Image courtesy State Library of South Australia
Laura Fowler became the University of Adelaide's first woman medical and surgery graduate, also winning the Elder Prize, in 1891.
Part of the South Australian wholesale grocery business family, Fowler had her early education at Madame Marval's school in Adelaide, and then to England to finish her schooling.
When the family returned to South Australia, Fowler matriculated with high grades from the University of Adelaide medical course in late 1886.
After graduating, Fowler worked as house surgeon at the Women's and Children's Hospital until 1893 when she married fellow physician Charles Henry Standish Hope. The couple went to India on a mission to provide medical assistance but they were unable to find enough work to support themselves.

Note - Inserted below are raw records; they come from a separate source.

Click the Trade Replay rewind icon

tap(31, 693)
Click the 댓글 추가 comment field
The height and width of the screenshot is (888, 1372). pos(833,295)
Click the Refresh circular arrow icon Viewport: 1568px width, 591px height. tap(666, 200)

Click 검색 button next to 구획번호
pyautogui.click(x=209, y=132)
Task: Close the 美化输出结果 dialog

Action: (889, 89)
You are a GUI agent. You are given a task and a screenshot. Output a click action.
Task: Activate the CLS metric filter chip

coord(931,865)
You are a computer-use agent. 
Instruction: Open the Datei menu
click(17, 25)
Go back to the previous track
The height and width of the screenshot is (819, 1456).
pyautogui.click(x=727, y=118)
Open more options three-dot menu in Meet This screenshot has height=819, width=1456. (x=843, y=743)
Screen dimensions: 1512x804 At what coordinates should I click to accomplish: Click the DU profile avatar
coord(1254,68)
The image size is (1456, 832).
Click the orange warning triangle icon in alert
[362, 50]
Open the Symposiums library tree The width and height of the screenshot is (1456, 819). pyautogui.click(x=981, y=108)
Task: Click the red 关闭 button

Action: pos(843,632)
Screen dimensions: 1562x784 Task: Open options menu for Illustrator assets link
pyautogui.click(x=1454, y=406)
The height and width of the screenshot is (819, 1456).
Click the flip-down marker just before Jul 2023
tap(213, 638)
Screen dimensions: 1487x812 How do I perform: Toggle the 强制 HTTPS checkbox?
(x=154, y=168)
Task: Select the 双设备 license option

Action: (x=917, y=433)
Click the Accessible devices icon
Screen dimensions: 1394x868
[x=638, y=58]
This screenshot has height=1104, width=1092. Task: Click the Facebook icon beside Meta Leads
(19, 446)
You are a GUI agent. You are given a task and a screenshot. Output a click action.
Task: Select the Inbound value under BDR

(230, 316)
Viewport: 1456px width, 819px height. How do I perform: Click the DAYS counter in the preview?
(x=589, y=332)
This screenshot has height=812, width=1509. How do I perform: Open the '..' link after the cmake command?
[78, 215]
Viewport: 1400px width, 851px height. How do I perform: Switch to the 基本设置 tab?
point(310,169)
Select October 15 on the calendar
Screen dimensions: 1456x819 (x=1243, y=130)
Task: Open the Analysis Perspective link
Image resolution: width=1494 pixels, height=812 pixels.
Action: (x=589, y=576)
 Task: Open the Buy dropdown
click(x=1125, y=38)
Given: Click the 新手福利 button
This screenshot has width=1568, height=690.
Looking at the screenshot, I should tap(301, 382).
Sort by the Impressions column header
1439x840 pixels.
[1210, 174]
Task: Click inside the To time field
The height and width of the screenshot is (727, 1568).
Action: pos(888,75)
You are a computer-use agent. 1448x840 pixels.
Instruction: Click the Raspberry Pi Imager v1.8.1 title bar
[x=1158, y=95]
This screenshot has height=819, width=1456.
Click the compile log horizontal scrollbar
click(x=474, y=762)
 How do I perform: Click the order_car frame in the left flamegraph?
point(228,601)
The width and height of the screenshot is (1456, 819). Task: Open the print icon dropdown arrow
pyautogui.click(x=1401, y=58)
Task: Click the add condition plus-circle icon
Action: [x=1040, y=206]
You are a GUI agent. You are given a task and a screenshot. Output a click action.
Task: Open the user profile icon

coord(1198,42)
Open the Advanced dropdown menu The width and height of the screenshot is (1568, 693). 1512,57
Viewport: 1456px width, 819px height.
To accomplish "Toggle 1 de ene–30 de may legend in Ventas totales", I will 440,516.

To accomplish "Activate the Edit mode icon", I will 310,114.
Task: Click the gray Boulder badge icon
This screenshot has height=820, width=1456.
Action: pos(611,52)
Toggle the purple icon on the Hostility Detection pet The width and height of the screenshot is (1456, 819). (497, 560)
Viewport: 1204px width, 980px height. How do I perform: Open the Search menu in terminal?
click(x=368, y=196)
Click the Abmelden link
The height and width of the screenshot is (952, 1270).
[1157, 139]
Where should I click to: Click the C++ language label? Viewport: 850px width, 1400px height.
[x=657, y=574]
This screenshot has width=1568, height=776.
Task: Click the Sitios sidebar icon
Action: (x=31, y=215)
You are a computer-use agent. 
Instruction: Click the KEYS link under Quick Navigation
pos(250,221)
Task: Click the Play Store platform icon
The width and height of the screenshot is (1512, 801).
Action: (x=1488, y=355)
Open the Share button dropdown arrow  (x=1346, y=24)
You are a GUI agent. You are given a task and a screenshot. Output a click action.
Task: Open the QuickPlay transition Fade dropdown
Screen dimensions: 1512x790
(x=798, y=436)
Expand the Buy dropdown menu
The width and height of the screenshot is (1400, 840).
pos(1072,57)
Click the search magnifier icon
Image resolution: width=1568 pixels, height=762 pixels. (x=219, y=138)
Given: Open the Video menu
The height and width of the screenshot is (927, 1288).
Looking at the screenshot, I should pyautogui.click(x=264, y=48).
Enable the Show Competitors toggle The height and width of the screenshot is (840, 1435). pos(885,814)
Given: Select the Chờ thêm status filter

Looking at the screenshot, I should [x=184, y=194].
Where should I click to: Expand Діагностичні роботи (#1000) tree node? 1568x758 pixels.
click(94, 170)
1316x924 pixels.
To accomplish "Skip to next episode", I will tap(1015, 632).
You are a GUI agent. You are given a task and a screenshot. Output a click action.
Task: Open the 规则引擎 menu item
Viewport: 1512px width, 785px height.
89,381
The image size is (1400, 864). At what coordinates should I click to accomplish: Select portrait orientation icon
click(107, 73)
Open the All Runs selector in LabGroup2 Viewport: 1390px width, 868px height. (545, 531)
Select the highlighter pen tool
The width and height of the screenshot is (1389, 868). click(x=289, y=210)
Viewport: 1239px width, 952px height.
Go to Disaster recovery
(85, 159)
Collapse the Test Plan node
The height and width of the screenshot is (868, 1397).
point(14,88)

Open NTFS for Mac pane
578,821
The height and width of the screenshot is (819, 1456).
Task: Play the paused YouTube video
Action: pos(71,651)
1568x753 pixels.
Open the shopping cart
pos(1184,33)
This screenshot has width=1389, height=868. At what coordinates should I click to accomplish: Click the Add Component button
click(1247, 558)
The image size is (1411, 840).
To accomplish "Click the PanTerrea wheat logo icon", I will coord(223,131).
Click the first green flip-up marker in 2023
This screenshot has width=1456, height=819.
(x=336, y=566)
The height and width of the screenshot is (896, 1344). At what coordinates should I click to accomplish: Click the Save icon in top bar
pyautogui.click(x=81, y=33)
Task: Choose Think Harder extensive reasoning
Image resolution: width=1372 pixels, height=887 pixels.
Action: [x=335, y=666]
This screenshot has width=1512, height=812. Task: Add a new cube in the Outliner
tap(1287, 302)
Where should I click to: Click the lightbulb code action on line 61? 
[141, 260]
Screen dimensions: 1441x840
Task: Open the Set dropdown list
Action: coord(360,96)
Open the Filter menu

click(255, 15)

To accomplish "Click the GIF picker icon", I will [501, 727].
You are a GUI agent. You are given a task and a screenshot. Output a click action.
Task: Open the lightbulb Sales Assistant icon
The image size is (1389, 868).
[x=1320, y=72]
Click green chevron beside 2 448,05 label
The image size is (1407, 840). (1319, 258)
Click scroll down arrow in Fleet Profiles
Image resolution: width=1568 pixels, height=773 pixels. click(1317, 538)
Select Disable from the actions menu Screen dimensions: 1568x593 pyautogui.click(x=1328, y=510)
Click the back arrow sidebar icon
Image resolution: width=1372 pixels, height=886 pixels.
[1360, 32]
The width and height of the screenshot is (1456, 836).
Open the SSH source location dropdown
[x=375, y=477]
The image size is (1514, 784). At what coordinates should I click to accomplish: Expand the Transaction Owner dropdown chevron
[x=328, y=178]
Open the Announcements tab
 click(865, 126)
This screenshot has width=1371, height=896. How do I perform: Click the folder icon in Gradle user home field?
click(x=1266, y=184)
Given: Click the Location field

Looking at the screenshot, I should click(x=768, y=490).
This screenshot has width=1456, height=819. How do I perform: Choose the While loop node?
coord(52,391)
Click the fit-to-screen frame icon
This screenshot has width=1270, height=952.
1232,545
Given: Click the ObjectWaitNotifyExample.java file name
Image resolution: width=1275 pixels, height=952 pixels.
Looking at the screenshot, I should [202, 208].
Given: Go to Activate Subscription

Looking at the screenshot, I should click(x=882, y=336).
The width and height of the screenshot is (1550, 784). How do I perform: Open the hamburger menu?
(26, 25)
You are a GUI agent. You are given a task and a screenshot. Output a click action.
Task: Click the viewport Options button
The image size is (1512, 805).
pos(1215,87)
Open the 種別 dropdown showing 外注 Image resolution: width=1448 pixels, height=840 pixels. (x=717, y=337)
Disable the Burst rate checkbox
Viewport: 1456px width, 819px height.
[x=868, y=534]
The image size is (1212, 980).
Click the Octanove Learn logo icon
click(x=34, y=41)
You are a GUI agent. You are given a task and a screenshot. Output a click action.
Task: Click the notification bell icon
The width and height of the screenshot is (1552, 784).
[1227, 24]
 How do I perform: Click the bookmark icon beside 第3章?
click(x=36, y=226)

After a period back in England, the Hopes returned to India in 1895 and settled in Bengal, and would go on to devote 30 years in Bengal, despite the adverse effects of the climate on their health.
They worked for church missions in Bengal, alternating with spells of independent work. They occasionally visited England and South Australia and, during World War I, worked in field hospitals in Serbia.
Their work in India was often high pressure. In 1916, stationed at the Church of Scotland Mission at Kalimpong in North Bengal, Laura Fowler was in medical charge of 540 children and 73 staff.
Laura Hope retired in 1933 and both she and her husband were honoured with the Kaisar-I-Hind gold medal for their work in India.